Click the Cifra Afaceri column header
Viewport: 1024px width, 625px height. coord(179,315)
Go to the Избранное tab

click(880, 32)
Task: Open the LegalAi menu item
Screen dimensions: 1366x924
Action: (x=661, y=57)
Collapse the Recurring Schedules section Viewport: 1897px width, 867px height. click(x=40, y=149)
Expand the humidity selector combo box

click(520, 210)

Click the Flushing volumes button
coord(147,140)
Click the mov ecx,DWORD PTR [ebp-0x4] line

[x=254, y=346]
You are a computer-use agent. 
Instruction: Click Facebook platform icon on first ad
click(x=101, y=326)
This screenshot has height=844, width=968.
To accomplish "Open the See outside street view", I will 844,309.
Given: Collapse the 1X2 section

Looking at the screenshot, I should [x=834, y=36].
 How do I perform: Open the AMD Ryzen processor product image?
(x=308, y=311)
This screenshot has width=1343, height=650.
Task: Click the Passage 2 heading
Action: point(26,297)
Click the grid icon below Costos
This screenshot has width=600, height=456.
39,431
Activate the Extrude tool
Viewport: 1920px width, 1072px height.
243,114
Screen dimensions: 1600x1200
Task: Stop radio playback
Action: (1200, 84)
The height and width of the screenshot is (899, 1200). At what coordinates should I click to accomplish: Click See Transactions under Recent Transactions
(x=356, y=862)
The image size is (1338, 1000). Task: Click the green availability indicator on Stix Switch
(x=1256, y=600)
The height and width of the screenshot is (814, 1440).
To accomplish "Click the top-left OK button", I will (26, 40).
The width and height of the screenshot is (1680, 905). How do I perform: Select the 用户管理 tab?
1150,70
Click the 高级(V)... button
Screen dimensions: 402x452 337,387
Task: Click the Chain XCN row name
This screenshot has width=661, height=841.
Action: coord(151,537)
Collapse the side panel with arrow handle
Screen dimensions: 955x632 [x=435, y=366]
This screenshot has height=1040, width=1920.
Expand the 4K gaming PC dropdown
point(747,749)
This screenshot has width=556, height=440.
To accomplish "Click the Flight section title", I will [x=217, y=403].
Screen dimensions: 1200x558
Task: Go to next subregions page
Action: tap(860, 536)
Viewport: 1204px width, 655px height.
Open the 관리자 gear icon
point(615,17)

============================================================

What the task asks: Transcribe the data line for line, starting at the line containing "Viewport: 1204px width, 655px height." and ending at the end of the data.

Full answer:
Viewport: 1204px width, 655px height.
Open the 관리자 gear icon
point(615,17)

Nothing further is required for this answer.